**Stated task 1:** Repeat the entries word for word, from the first entry through the line containing "click(x=217, y=350)", inclusive.

-- Begin Text to read --

In-story information
- Alter ego: Marvin Flumm
- Species: Human mutant
- Team affiliations: A.I.M. S.H.I.E.L.D. Hydra Resistants New Enforcers
- Partnerships: Fixer
- Notable aliases: Think Tank Iron Patriot Master of Psionics
- Abilities: Limited psionic powers Illusion casting; Telekinetic shield; Mental manipulation; Levitation; Psychic possession; Ability to send mental probes that function as a radar-sense; Wears a battle-suit Use of various gadgets & weapons (Think Tank): Rides a small tread-propelled vehicle equipped with weapons (Iron Patriot): Nanotechnology enhancement Superhuman strength and durability Supersonic flight Energy repulsor and missile projection Regenerative life support (Master of Psionics): Demonic transformation Vastly enhanced psionic powers Telepathy Neural Jumpstart Mass mind control Psi-energy materialization Immobilization

= Mentallo =

Fictional comic book villain

Mentallo (Marvin Flumm) is a character appearing in American comic books published by Marvel Comics. After being fired from S.H.I.E.L.D. for attempting a covert takeover, he has since operated as both a freelance criminal and subversive, and a high-ranking agent of Hydra. Mentallo is a mutant with low-level psychic powers and is usually depicted as using technology to increase his power.

==Publication history==

Mentallo first appeared in Strange Tales #141 (Feb. 1966) and was created by Stan Lee and Jack Kirby.

==Fictional character biography==
Marvin Flumm was born in Watford City, North Dakota. He once worked as a shoe salesman. As a mutant telepath of moderate ability, Mentallo is recruited by S.H.I.E.L.D. as a candidate for their ESP Division. However, he works with the Fixer in an attempt to take over S.H.I.E.L.D., clashing with Nick Fury for the first time. He then serves as a division leader in a splinter group of Hydra led by Silvermane.

As the Think Tank, he is a member of the Resistants which was originally an incarnation of the Brotherhood of Mutants. The Resistants oppose the Mutant Registration Act and battle Captain America. Think Tank is imprisoned and resumed his Mentallo identity.

Shortly after World War Hulk, Mentallo appears as a member of the Hood's crime syndicate. He remains with the group until they are defeated by the New Avengers.

Some time after, Mentallo is hired by MODOK to be part of a supervillain heist squad. Due to his psychic powers, Mentallo realizes that MODOK had created a psychic illusion of money to secure everyone's loyalty. MODOK secretly tells him that the "full extent" of the plans would be revealed to him and several other villains. Mentallo offers to betray MODOK's plans to the Avengers for cash, but is attacked by the Ultra-Adaptoid, who incinerates and nearly kills him to protect its cover.

-- End Text to read --
-- Begin Listed records --

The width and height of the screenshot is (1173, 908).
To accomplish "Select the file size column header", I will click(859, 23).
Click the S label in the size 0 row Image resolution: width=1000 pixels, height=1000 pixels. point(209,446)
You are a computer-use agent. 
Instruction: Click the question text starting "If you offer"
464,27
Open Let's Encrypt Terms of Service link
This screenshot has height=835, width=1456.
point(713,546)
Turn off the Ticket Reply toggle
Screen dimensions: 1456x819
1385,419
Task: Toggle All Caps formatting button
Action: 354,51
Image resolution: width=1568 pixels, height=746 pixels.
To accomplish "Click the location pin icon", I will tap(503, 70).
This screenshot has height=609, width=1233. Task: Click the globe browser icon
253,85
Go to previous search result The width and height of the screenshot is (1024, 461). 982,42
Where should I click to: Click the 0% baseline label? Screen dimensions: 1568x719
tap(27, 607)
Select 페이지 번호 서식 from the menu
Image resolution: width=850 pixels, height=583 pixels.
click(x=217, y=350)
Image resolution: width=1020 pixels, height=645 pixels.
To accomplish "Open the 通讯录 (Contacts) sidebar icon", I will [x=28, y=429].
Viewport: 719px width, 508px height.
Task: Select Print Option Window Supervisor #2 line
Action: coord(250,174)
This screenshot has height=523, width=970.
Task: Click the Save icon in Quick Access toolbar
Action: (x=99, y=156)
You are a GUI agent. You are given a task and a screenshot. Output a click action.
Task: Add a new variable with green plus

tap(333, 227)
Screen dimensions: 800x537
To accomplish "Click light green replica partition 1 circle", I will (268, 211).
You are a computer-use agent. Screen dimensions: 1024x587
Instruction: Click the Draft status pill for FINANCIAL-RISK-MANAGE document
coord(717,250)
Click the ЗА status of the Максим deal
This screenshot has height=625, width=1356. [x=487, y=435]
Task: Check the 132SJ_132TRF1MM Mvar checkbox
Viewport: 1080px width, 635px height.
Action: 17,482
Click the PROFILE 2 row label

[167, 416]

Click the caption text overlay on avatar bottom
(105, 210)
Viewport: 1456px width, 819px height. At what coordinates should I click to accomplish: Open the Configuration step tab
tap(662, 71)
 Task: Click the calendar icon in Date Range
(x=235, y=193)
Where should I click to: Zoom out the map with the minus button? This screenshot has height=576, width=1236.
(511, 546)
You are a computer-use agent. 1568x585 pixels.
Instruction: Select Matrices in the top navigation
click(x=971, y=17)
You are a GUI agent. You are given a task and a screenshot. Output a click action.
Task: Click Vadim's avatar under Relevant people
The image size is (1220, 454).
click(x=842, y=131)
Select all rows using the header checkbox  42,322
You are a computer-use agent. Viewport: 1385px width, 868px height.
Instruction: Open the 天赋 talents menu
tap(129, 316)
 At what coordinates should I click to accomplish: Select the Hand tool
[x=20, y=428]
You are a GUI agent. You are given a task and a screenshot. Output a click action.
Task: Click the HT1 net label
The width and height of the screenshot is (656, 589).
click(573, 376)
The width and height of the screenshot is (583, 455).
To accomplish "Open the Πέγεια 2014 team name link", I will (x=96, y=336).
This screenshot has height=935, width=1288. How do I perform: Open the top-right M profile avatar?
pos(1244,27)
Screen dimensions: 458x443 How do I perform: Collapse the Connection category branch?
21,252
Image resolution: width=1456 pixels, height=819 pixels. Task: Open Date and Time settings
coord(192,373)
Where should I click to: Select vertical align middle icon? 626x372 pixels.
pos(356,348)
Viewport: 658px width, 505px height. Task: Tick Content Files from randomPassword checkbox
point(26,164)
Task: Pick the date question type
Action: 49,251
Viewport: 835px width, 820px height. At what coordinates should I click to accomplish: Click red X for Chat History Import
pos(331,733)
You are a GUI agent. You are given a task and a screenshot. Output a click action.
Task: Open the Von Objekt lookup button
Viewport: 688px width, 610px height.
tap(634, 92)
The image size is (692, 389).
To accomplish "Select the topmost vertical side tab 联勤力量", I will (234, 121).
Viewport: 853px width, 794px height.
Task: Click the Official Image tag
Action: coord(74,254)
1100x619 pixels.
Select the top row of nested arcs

-- End Listed records --

**Stated task 2:** Duplicate the Mentallo article word for word, from "Shortly after World" through "the New Avengers.", inclusive.

**Full solution 1:**
The width and height of the screenshot is (1173, 908).
To accomplish "Select the file size column header", I will click(859, 23).
Click the S label in the size 0 row Image resolution: width=1000 pixels, height=1000 pixels. point(209,446)
You are a computer-use agent. 
Instruction: Click the question text starting "If you offer"
464,27
Open Let's Encrypt Terms of Service link
This screenshot has height=835, width=1456.
point(713,546)
Turn off the Ticket Reply toggle
Screen dimensions: 1456x819
1385,419
Task: Toggle All Caps formatting button
Action: 354,51
Image resolution: width=1568 pixels, height=746 pixels.
To accomplish "Click the location pin icon", I will tap(503, 70).
This screenshot has height=609, width=1233. Task: Click the globe browser icon
253,85
Go to previous search result The width and height of the screenshot is (1024, 461). 982,42
Where should I click to: Click the 0% baseline label? Screen dimensions: 1568x719
tap(27, 607)
Select 페이지 번호 서식 from the menu
Image resolution: width=850 pixels, height=583 pixels.
click(x=217, y=350)

**Full solution 2:**
Shortly after World War Hulk, Mentallo appears as a member of the Hood's crime syndicate. He remains with the group until they are defeated by the New Avengers.